SOLICITAÇÃO 1: Verifique se cada afirmação concorda com o texto sobre Roberto Conduru: (a) Conduru obteve o mestrado e o doutorado em departamentos de Arquitetura; (b) Conduru é professor de Teoria e História da Arte na Universidade do Estado do Rio de Janeiro; (c) Conduru se considera um arquiteto. Responda sim ou não para cada uma e cite as palavras exatas do texto que decidem a resposta.
SOLICITAÇÃO 2: Segundo o texto sobre Roberto Conduru, qual nome ilustre do passado era ao mesmo tempo homem da Academia de Belas Artes e membro do Instituto Histórico?

TEXTO EXTRAÍDO:
Roberto Conduru

Marcello Scarrone

  • (Foto: Felipe Varanda)“Trabalhei um curto período de tempo como arquiteto, mas eu não tenho habilidade: costumo dizer que sou formado em arquitetura, não sou um arquiteto”. Assim, Roberto Conduru declara como amadureceu, ainda durante sua graduação em Arquitetura, a paixão pela história da arte, que iria conduzi-lo, em seguida, para um mestrado e um doutorado na disciplina de eleição, obtidos em departamentos de História, seguindo de certa forma as pegadas de nomes ilustres do passado, como Araújo Porto Alegre, que eram ao mesmo tempo homens da Academia de Belas Artes e membros do Instituto Histórico.
     
    Com interesses que variam de artistas como Antonio Dias e Willys de Castro à arquitetura racionalista, passando pelas relações entre arte, África e Brasil, Conduru, que é professor de Teoria e História da Arte na Universidade do Estado do Rio de Janeiro, discute a importância e o significado do cânone em campo artístico, contestando hierarquias consagradas e escolhas de percursos expositivos de museus.

CONTEÚDO DA LISTAGEM:

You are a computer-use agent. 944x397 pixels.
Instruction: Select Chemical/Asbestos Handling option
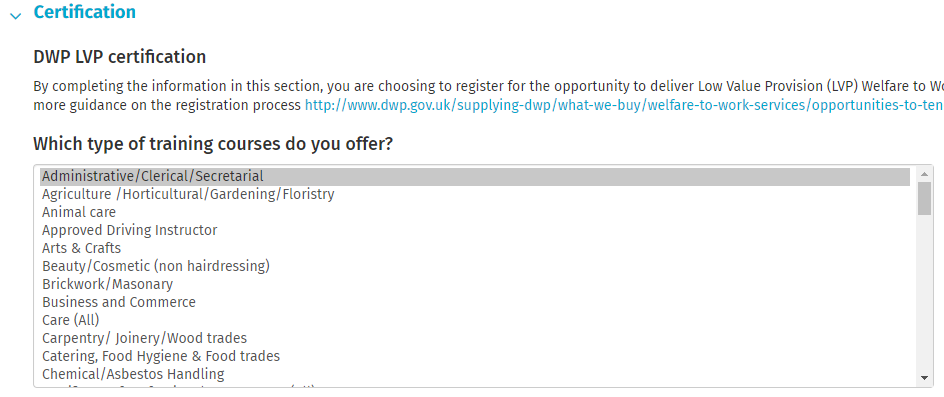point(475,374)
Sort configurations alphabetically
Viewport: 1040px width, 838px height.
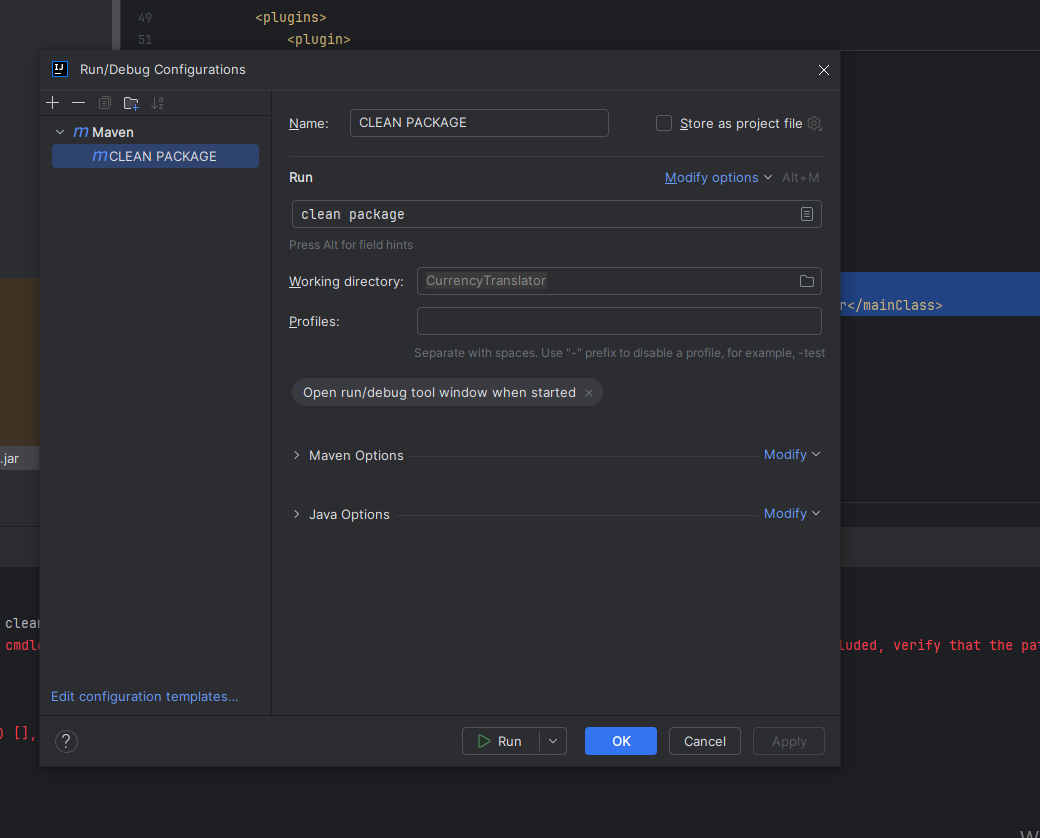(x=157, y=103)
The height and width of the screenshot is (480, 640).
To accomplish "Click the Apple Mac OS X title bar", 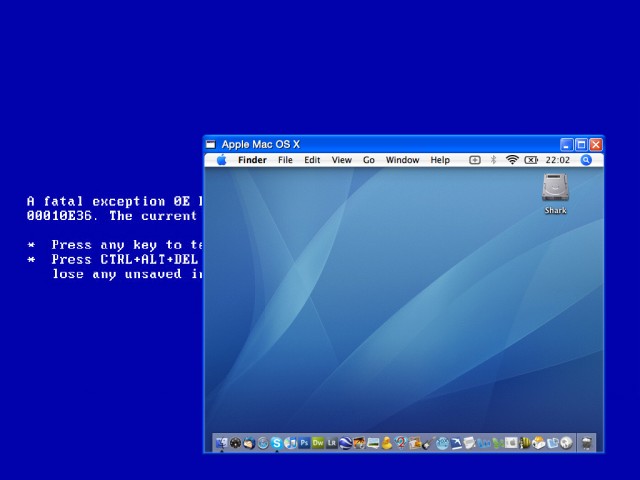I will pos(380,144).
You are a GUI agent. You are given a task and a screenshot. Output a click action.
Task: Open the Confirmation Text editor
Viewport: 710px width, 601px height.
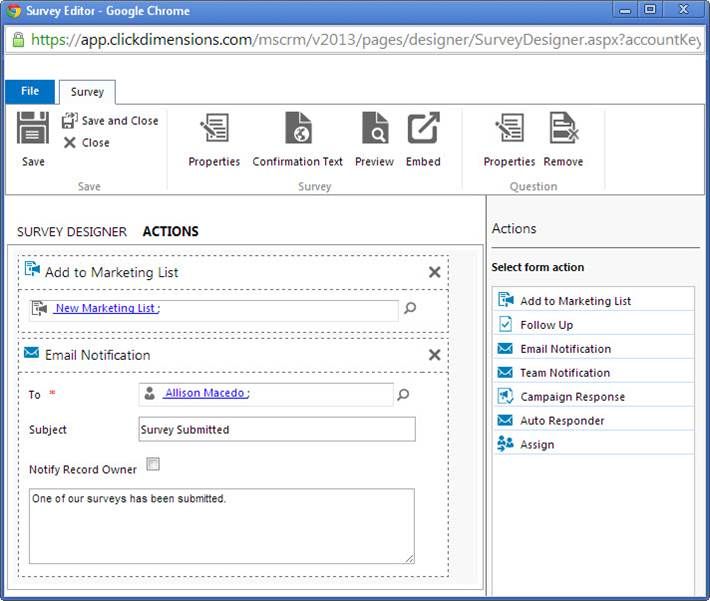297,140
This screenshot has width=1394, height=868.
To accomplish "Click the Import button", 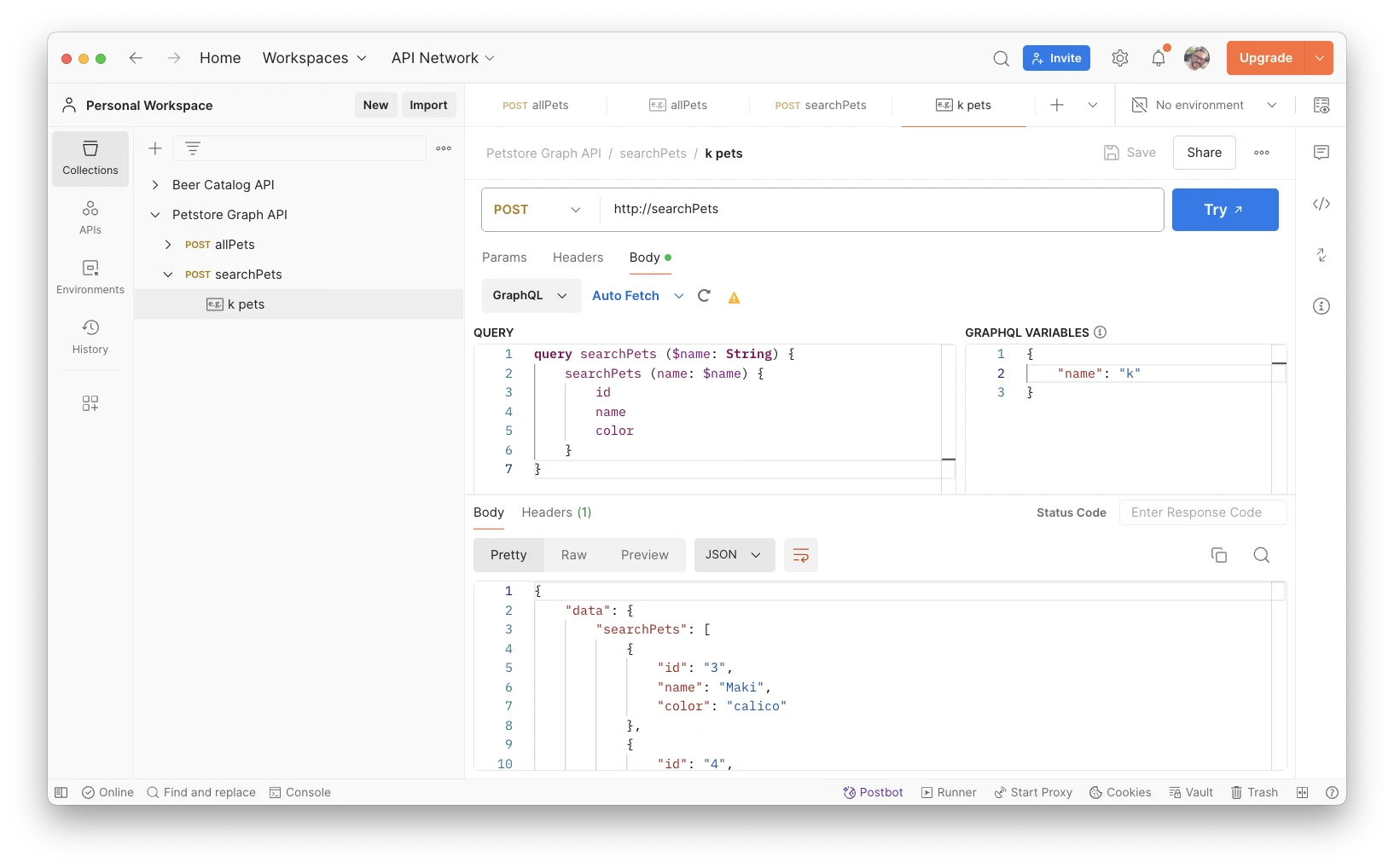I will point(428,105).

---

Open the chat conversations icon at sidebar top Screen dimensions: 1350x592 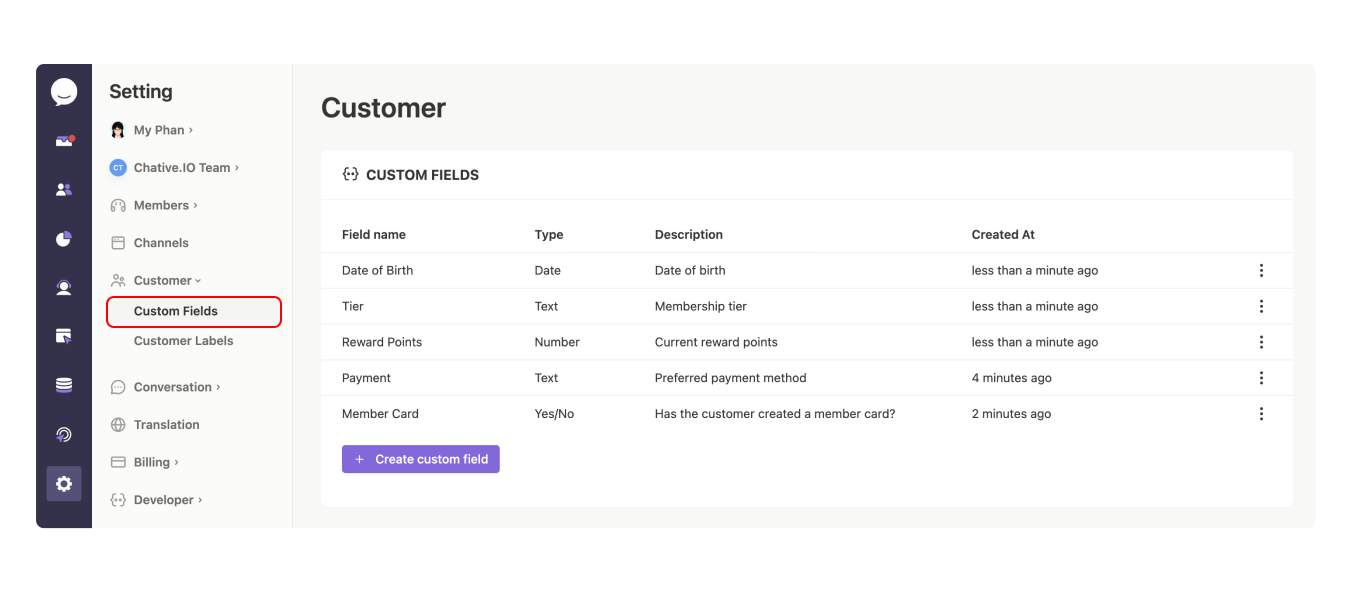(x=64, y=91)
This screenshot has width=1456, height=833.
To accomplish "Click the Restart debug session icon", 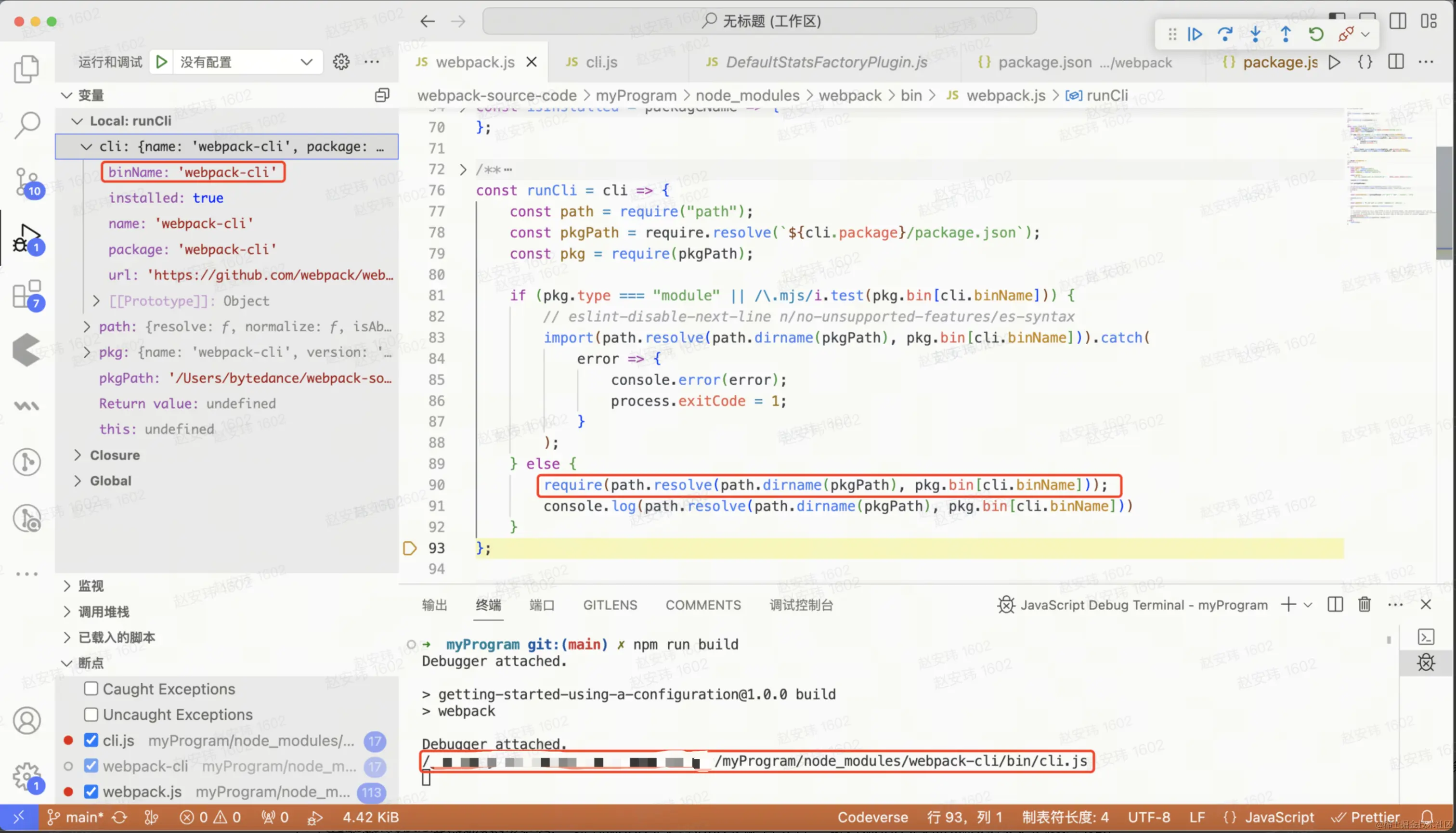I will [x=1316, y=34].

--

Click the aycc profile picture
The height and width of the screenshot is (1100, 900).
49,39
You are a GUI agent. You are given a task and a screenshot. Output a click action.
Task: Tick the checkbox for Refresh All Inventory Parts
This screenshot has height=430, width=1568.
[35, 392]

RESPOSTA CORRETA 1:
(a) Não: "obtidos em departamentos de História".
(b) Sim: "é professor de Teoria e História da Arte na Universidade do Estado do Rio de Janeiro".
(c) Não: "costumo dizer que sou formado em arquitetura, não sou um arquiteto".

RESPOSTA CORRETA 2: Araújo Porto Alegre.